**What you should do**
Write out every line of the records below as a JSON list of strings, one string per line, and skip blank lines.

Item-finding records
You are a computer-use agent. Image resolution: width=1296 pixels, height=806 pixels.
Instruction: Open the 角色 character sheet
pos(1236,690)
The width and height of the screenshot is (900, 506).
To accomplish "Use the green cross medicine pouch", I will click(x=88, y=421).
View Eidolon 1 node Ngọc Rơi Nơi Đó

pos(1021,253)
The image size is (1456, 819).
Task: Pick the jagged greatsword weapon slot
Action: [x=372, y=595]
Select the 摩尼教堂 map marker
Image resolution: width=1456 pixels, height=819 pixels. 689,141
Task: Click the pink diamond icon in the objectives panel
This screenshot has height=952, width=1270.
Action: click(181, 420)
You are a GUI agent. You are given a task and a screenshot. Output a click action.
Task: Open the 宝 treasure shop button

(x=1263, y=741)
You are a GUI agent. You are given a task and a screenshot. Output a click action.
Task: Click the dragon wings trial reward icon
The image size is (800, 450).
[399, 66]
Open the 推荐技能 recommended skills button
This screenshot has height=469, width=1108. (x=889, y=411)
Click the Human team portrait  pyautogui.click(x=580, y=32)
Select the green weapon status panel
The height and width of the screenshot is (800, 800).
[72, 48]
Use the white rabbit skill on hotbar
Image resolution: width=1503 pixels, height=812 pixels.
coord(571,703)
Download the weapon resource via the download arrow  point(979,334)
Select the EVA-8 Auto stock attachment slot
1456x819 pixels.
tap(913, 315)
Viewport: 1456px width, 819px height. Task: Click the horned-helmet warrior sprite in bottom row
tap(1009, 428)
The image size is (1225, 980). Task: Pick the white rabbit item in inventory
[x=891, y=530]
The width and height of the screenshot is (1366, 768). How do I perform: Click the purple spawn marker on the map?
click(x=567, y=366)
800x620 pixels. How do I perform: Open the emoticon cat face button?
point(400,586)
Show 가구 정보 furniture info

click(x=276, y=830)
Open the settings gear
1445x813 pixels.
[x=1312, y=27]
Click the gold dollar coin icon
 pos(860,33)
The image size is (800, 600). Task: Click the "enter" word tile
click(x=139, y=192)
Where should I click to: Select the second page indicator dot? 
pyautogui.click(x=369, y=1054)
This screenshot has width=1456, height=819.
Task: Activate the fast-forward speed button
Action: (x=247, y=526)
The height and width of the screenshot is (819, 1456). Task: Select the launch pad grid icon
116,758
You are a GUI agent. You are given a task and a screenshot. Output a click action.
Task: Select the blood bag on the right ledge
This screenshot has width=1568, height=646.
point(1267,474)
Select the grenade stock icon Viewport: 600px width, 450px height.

**Completed exercise**
[
  "You are a computer-use agent. Image resolution: width=1296 pixels, height=806 pixels.",
  "Instruction: Open the 角色 character sheet",
  "pos(1236,690)",
  "The width and height of the screenshot is (900, 506).",
  "To accomplish \"Use the green cross medicine pouch\", I will click(x=88, y=421).",
  "View Eidolon 1 node Ngọc Rơi Nơi Đó",
  "pos(1021,253)",
  "The image size is (1456, 819).",
  "Task: Pick the jagged greatsword weapon slot",
  "Action: [x=372, y=595]",
  "Select the 摩尼教堂 map marker",
  "Image resolution: width=1456 pixels, height=819 pixels. 689,141",
  "Task: Click the pink diamond icon in the objectives panel",
  "This screenshot has height=952, width=1270.",
  "Action: click(181, 420)",
  "You are a GUI agent. You are given a task and a screenshot. Output a click action.",
  "Task: Open the 宝 treasure shop button",
  "(x=1263, y=741)",
  "You are a GUI agent. You are given a task and a screenshot. Output a click action.",
  "Task: Click the dragon wings trial reward icon",
  "The image size is (800, 450).",
  "[399, 66]",
  "Open the 推荐技能 recommended skills button",
  "This screenshot has height=469, width=1108. (x=889, y=411)",
  "Click the Human team portrait  pyautogui.click(x=580, y=32)",
  "Select the green weapon status panel",
  "The height and width of the screenshot is (800, 800).",
  "[72, 48]",
  "Use the white rabbit skill on hotbar",
  "Image resolution: width=1503 pixels, height=812 pixels.",
  "coord(571,703)",
  "Download the weapon resource via the download arrow  point(979,334)",
  "Select the EVA-8 Auto stock attachment slot",
  "1456x819 pixels.",
  "tap(913, 315)",
  "Viewport: 1456px width, 819px height. Task: Click the horned-helmet warrior sprite in bottom row",
  "tap(1009, 428)",
  "The image size is (1225, 980). Task: Pick the white rabbit item in inventory",
  "[x=891, y=530]",
  "The width and height of the screenshot is (1366, 768). How do I perform: Click the purple spawn marker on the map?",
  "click(x=567, y=366)",
  "800x620 pixels. How do I perform: Open the emoticon cat face button?",
  "point(400,586)",
  "Show 가구 정보 furniture info",
  "click(x=276, y=830)",
  "Open the settings gear",
  "1445x813 pixels.",
  "[x=1312, y=27]",
  "Click the gold dollar coin icon",
  " pos(860,33)",
  "The image size is (800, 600). Task: Click the \"enter\" word tile",
  "click(x=139, y=192)",
  "Where should I click to: Select the second page indicator dot? ",
  "pyautogui.click(x=369, y=1054)",
  "This screenshot has width=1456, height=819.",
  "Task: Activate the fast-forward speed button",
  "Action: (x=247, y=526)",
  "The height and width of the screenshot is (819, 1456). Task: Select the launch pad grid icon",
  "116,758",
  "You are a GUI agent. You are given a task and a screenshot. Output a click action.",
  "Task: Select the blood bag on the right ledge",
  "This screenshot has width=1568, height=646.",
  "point(1267,474)",
  "Select the grenade stock icon Viewport: 600px width, 450px height."
]